Though technical skills are essential, a wide breadth of experience is more useful than being a superstar coder. People skills, such as empathy, clear communication and active listening are often under-utilized as an engineer. They become paramount when managing a team. 

However, the most important quality for a good engineering manager is adaptability. A team is never perfectly rounded. The manager will inevitably be called upon to fill any gaps that are needed. So you better be prepared to serve as an administrator,  product manager, database administrator, QA engineer, friendly confidant and negotiator when necessary to ensure the team’s success.


George Dodwell
Director of Engineering

Dodwell can’t remember a time when he wasn’t an engineer. As such, he tries to get in a few hours of individual contributor work each day. The Addepar director of engineering said that for technical managers, conveying trust to employees and having a sense of humor are musts. 


Tell us briefly about your professional background. 

I have always been an engineer. I had several engineering roles before I took on any management responsibility. I’ve always been interested in the impact of engineering work and how it changes other people’s lives. Being an engineering manager gives me an opportunity to effect change at a larger scale. I love the intersection of deterministic engineering activities with the ambiguous space of customer needs and feedback. 

Being an engineering manager gives me an opportunity to effect change at a larger scale.’’  

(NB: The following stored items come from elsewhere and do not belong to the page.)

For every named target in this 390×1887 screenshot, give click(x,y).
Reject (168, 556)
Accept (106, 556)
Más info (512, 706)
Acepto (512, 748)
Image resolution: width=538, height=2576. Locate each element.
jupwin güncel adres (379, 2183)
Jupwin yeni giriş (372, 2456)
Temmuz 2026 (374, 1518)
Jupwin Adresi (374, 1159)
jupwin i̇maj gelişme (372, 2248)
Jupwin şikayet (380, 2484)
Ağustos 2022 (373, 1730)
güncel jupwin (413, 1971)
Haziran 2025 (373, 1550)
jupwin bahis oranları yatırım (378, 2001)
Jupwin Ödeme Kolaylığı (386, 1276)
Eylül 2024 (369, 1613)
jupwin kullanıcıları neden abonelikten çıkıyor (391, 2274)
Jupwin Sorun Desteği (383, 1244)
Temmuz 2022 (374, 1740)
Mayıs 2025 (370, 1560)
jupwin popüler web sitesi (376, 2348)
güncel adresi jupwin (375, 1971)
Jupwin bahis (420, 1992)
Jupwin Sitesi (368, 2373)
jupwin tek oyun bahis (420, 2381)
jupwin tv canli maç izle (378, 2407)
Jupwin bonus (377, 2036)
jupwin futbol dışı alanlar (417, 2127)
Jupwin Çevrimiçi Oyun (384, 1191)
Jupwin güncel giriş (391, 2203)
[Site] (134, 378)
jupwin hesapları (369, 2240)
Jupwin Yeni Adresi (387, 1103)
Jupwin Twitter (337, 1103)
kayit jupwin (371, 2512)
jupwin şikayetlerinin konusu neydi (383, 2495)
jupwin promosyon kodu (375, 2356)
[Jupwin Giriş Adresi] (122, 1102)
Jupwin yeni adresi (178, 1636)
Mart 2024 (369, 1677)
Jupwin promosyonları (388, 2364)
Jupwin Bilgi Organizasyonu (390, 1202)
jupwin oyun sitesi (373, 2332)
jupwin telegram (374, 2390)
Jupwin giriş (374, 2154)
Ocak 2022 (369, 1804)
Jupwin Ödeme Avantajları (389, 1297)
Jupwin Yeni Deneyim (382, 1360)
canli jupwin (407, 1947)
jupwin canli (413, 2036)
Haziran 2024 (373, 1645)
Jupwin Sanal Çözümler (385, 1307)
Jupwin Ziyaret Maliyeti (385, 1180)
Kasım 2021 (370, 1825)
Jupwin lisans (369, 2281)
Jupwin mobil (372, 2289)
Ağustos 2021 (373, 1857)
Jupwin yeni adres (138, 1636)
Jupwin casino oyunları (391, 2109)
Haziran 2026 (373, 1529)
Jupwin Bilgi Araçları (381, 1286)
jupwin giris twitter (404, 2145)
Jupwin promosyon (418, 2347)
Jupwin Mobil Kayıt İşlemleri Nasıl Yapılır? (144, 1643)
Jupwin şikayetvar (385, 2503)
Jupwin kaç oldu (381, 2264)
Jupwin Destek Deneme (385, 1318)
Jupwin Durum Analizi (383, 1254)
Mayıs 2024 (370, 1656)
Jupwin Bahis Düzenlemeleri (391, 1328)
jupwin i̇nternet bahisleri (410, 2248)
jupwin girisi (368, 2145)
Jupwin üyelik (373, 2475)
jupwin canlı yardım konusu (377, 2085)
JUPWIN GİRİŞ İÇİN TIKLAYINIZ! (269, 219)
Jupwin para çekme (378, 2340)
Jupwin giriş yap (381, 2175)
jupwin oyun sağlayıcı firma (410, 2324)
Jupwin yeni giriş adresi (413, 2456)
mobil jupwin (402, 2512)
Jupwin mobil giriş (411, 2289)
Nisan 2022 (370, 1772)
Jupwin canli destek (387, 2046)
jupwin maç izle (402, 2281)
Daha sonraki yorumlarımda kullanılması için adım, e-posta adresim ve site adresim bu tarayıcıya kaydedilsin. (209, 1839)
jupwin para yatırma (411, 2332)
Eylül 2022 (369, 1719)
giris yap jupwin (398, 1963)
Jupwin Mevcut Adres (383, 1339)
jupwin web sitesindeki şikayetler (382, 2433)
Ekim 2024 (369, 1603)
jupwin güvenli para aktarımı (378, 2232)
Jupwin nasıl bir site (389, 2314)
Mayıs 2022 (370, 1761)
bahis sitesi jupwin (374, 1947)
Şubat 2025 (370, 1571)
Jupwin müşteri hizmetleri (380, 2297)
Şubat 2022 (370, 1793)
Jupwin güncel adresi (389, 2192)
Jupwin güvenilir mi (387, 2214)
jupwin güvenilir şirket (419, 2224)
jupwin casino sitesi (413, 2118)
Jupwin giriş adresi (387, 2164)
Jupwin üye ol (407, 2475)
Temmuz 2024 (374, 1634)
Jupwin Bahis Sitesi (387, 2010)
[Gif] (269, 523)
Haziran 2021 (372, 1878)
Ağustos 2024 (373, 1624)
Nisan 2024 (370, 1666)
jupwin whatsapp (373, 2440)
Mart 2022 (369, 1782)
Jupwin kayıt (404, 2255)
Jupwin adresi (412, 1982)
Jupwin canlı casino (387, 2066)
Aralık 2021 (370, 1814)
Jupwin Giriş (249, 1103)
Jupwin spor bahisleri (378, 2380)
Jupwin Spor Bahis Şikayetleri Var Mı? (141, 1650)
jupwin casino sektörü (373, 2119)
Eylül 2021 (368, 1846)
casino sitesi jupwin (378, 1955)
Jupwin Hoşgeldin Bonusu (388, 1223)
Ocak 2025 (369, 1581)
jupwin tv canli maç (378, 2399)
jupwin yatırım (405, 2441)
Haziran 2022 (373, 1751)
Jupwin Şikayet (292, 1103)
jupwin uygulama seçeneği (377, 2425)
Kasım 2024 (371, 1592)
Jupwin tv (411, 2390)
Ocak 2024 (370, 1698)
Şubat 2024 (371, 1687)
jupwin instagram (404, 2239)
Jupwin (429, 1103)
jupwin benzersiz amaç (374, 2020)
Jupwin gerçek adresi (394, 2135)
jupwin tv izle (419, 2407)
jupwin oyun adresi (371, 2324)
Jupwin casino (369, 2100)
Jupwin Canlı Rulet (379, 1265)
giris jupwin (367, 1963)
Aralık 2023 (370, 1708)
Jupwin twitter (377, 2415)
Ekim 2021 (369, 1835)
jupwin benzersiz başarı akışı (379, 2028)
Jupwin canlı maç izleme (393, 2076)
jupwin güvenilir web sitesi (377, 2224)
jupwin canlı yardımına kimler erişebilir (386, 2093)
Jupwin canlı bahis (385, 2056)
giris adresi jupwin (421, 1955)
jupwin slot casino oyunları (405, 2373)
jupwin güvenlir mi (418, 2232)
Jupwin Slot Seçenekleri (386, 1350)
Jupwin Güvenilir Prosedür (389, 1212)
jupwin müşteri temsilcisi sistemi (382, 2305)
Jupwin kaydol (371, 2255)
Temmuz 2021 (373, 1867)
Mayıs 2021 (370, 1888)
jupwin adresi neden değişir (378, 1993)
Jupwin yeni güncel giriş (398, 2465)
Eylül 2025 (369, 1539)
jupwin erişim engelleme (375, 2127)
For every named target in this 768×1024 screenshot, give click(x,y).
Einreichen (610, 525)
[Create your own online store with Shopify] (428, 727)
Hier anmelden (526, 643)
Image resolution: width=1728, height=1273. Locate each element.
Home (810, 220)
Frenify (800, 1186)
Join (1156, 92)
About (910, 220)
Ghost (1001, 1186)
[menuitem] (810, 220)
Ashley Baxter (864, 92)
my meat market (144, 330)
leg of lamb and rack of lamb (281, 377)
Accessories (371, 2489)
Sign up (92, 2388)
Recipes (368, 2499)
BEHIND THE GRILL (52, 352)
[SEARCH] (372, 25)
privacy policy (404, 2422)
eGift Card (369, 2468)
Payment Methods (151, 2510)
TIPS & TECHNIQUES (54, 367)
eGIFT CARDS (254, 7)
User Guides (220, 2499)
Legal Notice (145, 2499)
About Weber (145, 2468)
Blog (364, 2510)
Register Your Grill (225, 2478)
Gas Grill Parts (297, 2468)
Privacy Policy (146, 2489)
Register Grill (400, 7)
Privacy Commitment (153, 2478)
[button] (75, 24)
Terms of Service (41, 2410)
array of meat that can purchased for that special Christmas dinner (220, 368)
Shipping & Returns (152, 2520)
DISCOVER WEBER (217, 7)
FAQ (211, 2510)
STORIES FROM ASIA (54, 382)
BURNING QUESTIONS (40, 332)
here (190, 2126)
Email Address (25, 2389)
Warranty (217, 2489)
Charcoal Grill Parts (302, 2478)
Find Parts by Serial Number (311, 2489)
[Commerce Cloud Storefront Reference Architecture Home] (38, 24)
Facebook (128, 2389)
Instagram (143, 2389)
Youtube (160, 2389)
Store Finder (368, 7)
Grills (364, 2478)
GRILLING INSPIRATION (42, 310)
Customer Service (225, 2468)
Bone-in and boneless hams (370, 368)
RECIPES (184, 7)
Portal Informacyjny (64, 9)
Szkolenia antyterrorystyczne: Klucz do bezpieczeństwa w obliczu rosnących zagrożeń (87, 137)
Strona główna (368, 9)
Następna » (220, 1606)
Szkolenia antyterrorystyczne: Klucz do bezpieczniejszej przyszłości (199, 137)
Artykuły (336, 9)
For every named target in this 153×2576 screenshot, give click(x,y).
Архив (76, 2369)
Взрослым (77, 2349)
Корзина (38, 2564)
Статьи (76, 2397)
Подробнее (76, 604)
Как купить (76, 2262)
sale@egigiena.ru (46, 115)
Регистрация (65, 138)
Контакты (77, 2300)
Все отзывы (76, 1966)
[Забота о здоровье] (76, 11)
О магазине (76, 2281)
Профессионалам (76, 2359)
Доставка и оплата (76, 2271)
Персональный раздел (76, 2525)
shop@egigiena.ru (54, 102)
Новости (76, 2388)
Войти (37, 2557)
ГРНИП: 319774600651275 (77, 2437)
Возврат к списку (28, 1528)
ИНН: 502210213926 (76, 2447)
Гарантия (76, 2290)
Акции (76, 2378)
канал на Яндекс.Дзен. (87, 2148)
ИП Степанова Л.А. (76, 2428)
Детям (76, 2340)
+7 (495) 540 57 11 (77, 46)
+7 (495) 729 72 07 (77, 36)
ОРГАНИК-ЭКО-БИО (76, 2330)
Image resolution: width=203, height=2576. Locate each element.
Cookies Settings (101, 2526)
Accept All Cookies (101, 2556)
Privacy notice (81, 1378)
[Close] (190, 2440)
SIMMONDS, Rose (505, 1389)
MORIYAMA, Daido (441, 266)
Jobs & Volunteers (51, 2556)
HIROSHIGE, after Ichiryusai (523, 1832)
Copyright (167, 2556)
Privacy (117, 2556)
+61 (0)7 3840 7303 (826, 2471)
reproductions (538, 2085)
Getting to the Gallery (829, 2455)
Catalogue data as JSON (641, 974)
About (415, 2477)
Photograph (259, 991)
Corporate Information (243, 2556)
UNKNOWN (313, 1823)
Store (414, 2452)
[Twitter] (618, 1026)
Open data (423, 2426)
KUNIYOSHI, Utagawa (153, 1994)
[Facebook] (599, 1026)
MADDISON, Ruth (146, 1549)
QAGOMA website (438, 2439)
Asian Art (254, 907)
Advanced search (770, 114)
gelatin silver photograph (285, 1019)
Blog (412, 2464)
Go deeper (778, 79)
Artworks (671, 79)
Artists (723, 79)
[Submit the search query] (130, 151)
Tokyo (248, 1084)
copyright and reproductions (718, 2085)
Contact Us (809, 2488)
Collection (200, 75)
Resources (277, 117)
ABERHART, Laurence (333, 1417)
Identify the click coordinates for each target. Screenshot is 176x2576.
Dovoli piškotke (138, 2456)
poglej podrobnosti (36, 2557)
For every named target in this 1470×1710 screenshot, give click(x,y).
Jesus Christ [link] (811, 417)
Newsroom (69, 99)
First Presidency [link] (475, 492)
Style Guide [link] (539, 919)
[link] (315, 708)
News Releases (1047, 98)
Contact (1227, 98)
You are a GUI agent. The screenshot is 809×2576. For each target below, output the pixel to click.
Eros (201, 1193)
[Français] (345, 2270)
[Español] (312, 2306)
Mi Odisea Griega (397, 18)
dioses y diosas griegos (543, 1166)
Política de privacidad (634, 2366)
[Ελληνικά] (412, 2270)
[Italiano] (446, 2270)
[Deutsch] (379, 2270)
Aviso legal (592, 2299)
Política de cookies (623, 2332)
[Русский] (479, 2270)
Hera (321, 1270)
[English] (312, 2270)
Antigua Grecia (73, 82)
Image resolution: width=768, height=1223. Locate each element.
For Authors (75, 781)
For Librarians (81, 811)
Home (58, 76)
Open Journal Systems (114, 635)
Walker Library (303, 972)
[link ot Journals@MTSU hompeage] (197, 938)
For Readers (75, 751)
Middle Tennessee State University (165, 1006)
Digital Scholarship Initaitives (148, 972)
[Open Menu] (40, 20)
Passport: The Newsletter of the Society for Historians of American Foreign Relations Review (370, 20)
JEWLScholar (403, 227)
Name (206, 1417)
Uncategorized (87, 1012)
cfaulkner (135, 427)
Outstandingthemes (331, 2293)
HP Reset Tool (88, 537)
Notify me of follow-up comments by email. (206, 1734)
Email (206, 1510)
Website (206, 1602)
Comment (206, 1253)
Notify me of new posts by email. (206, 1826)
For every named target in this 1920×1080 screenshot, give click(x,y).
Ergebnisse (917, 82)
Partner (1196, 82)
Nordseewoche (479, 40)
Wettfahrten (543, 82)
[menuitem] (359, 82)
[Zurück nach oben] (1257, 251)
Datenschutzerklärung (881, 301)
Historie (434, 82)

What are your job responsibilities? 

I don’t think I have a typical day. On a good day, I have the morning free until 11 a.m. so I’ll exercise before getting into the office around 9 a.m. and then I’ll try and focus on individual contributor work for a couple of hours. The rest of the day is usually meetings, either one-on-ones with my team, discussing feature changes with product and design or helping organize upcoming events or engineering activities. Our daily catered lunch is also a great opportunity to catch up with people in the company I don’t usually work with.


What makes a good engineering manager?

Empathy and the ability to synthesize a lot of information. Knowing when to let go is key.